WHAT YOU SHOULD DO:
Repeat all of the data exactly. Leave nothing out.

THE DATA:

"""

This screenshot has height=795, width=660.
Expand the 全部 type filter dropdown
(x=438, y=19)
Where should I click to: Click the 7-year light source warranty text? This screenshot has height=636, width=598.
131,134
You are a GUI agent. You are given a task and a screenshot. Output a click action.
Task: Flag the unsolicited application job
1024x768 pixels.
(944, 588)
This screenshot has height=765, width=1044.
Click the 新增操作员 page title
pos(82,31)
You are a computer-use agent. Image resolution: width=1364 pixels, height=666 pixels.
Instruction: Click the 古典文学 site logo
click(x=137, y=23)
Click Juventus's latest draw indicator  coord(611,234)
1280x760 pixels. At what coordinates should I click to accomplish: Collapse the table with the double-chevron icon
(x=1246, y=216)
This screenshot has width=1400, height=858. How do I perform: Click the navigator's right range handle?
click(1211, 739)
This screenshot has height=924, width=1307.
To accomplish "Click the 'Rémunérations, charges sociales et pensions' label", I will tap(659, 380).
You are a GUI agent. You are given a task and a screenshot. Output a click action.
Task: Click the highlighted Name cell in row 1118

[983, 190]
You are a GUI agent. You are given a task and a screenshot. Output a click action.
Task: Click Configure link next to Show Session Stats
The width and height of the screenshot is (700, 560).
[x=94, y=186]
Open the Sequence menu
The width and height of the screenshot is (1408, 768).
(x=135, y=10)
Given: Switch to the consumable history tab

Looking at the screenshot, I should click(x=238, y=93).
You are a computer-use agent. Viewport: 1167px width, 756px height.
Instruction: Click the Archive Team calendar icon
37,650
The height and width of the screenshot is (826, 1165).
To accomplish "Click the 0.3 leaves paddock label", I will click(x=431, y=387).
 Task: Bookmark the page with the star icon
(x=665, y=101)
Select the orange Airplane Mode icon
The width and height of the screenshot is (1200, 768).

"""

ANSWER AREA:
This screenshot has height=795, width=660.
Expand the 全部 type filter dropdown
(x=438, y=19)
Where should I click to: Click the 7-year light source warranty text? This screenshot has height=636, width=598.
131,134
You are a GUI agent. You are given a task and a screenshot. Output a click action.
Task: Flag the unsolicited application job
1024x768 pixels.
(944, 588)
This screenshot has height=765, width=1044.
Click the 新增操作员 page title
pos(82,31)
You are a computer-use agent. Image resolution: width=1364 pixels, height=666 pixels.
Instruction: Click the 古典文学 site logo
click(x=137, y=23)
Click Juventus's latest draw indicator  coord(611,234)
1280x760 pixels. At what coordinates should I click to accomplish: Collapse the table with the double-chevron icon
(x=1246, y=216)
This screenshot has width=1400, height=858. How do I perform: Click the navigator's right range handle?
click(1211, 739)
This screenshot has height=924, width=1307.
To accomplish "Click the 'Rémunérations, charges sociales et pensions' label", I will tap(659, 380).
You are a GUI agent. You are given a task and a screenshot. Output a click action.
Task: Click the highlighted Name cell in row 1118

[983, 190]
You are a GUI agent. You are given a task and a screenshot. Output a click action.
Task: Click Configure link next to Show Session Stats
The width and height of the screenshot is (700, 560).
[x=94, y=186]
Open the Sequence menu
The width and height of the screenshot is (1408, 768).
(x=135, y=10)
Given: Switch to the consumable history tab

Looking at the screenshot, I should click(x=238, y=93).
You are a computer-use agent. Viewport: 1167px width, 756px height.
Instruction: Click the Archive Team calendar icon
37,650
The height and width of the screenshot is (826, 1165).
To accomplish "Click the 0.3 leaves paddock label", I will click(x=431, y=387).
 Task: Bookmark the page with the star icon
(x=665, y=101)
Select the orange Airplane Mode icon
The width and height of the screenshot is (1200, 768).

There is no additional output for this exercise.